Depuis plus de quatre mois, c'est le drame auquel on assiste chaque jour. Les ONG espagnoles comme Caminando Fronteras répertorient et reportent au quotidien le nombre de migrants arrivés. Ces derniers mois, ces reports font état d'arrivée de personnes par centaines au quotidien, et la plupart du temps, des Sénégalais.
Depuis mars 2021 et le début de ce qui est décrit comme une "cabale judiciaire" contre l'opposant Ousmane Sonko, presque toutes les manifestations politiques sont interdites et sévèrement réprimées. Le leader politique souverainiste et antisystème qui est particulièrement populaire auprès des jeunes, a été condamné à deux ans de prison au mois de juin pour "corruption de jeunesse", avant d'être arrêté le 28 juillet pour plusieurs chefs d'accusation différents, dont appel à l'insurrection.
Mais en dehors de ce caractère répressif du gouvernement sénégalais, le bilan et les choix économiques sous l'ère Macky Sall soulèvent des questions. Selon l'ANSD (Agence Nationale de la Statistique et de la Démographie) le taux de chômage au Sénégal est désormais passé à 24% alors qu'il était d'environ 11% en 2012. Le chômage est le plus grand fléau de ce pays alors que plus 75% de la population a moins de 35 ans selon le Président Macky Sall.
Les projets conçus dans l'objectif de booster l'emploi des jeunes ont été sous le coup de scandales de corruption ou de népotisme. Les scandales financiers sur les contrats pétroliers, les 1000 milliards de FCFA (1 500 000 d'euros environ) ayant fait l'objet de rapport de la Cour des Comptes, l'inflation post-Covid et l'absence d'investissement dans le secteur industriel entre autres, ont fini de saper tout espoir pour une résilience économique du pays.

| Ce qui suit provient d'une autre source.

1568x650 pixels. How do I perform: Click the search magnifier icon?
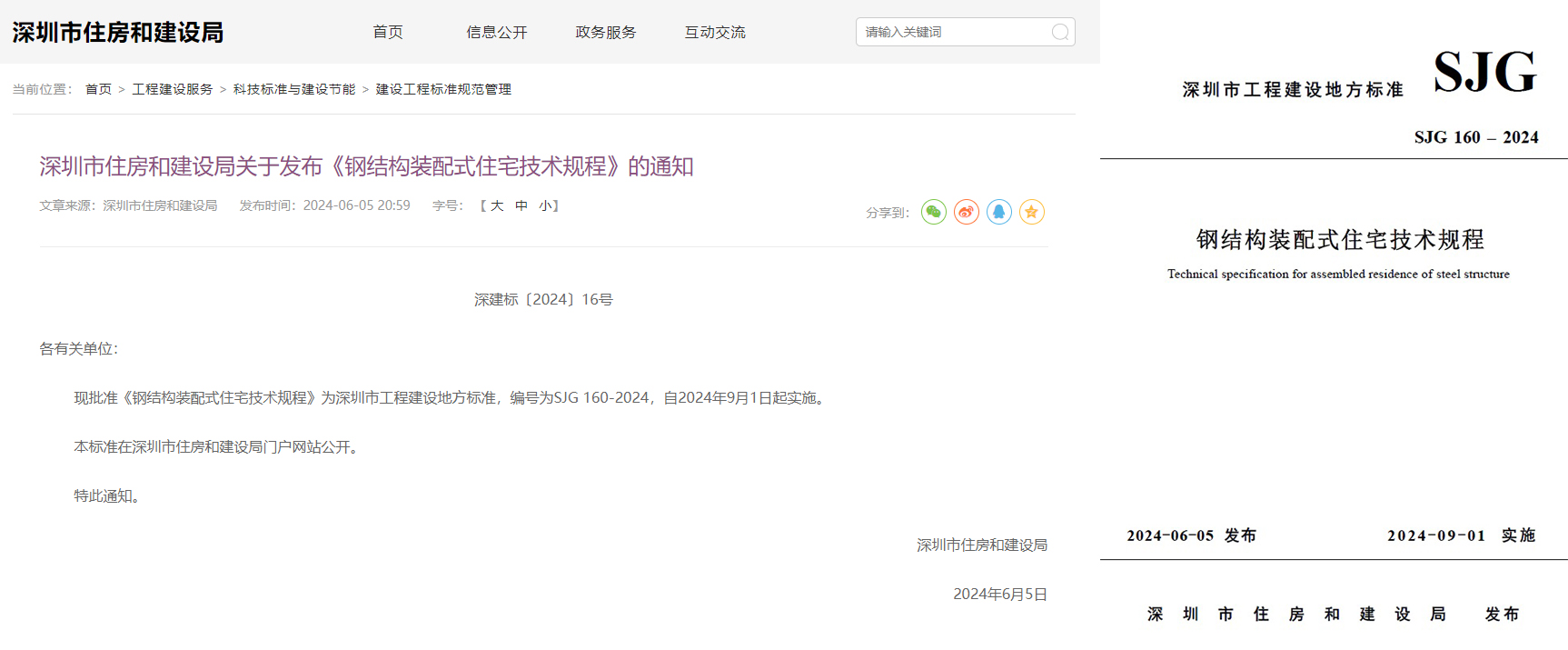coord(1059,33)
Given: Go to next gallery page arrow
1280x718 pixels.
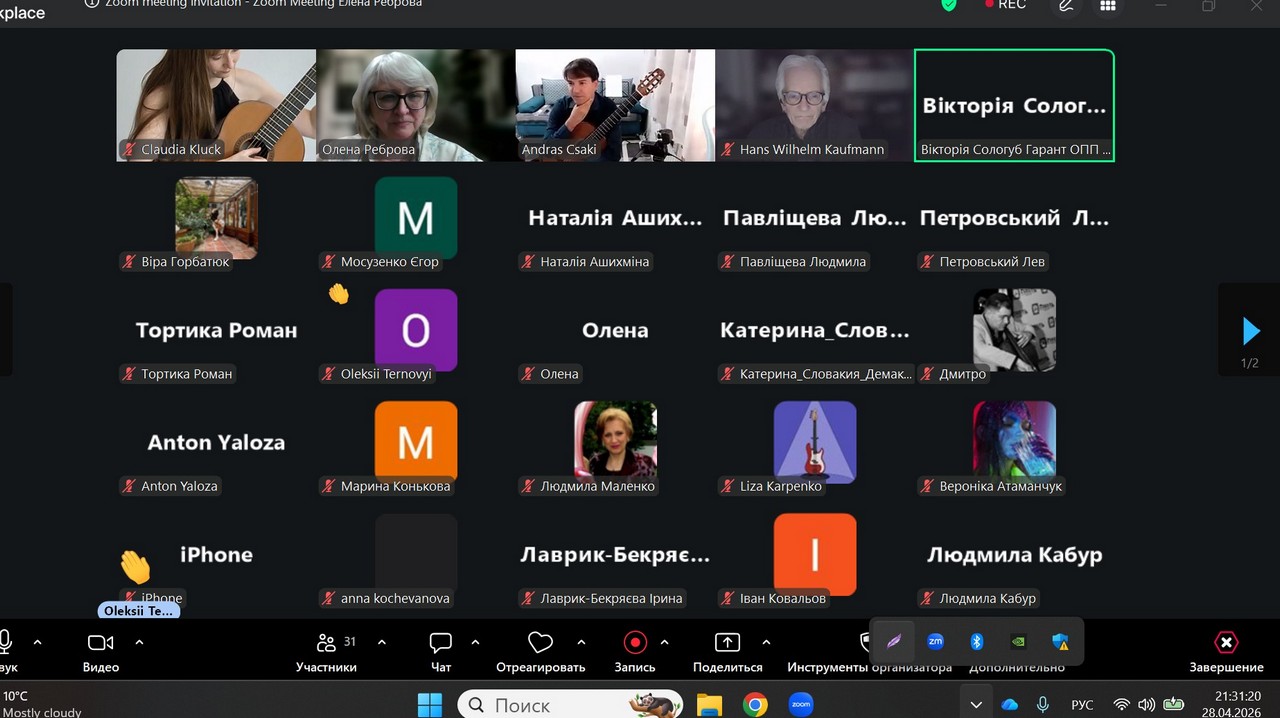Looking at the screenshot, I should pyautogui.click(x=1250, y=331).
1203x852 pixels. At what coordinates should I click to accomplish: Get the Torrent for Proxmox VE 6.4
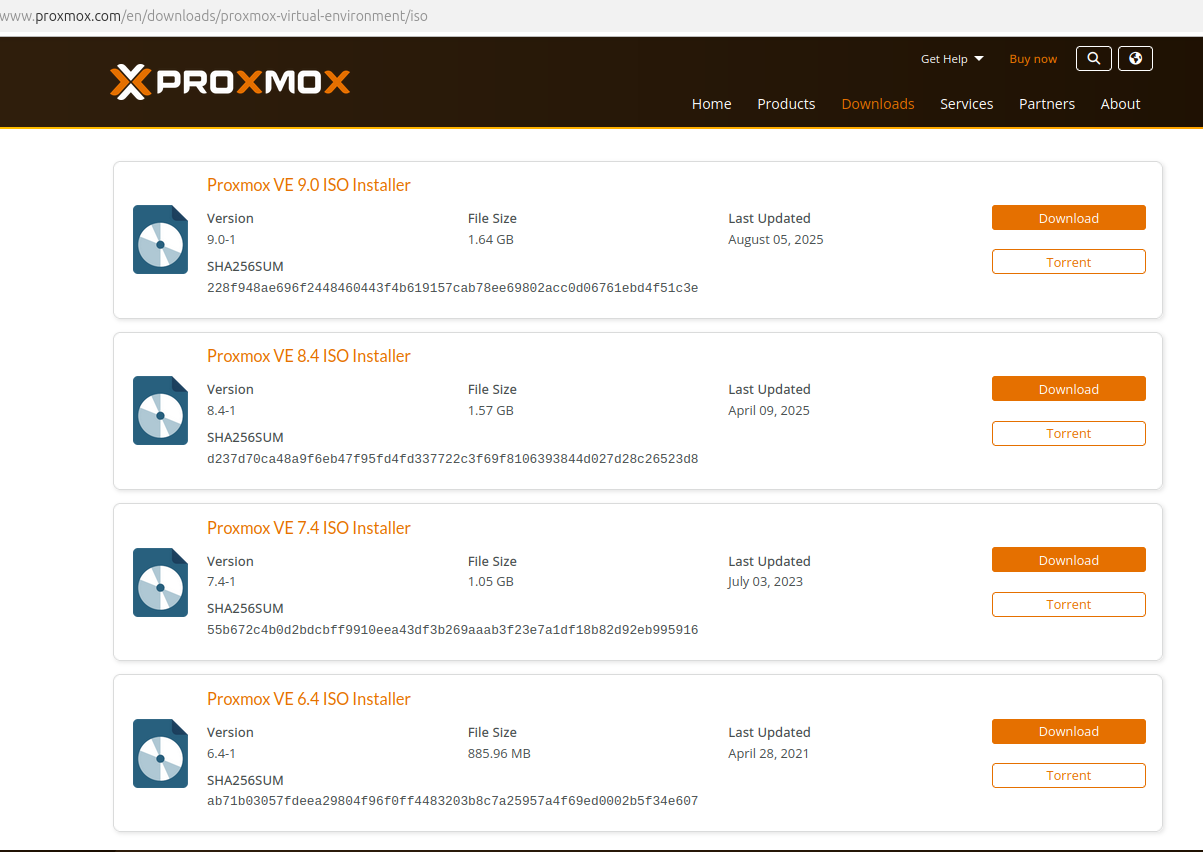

Malgré les programmes et stratégies annoncés par l'Etat du Sénégal depuis plusieurs années, la recrudescence du drame de l'immigration clandestine est manifestement une preuve des échecs de Dakar sur cette question. Alors que l'élection présidentielle aura lieu le 24 février 2024, le processus électoral qui est déjà entaché d'irrégularités et l'emprisonnement d'Ousmane Sonko qui faisait figure de favori, risquent de renforcer l'instabilité politique et économique d'un pays qui, jadis, était perçu comme la vitrine de la démocratie en Afrique de l'Ouest.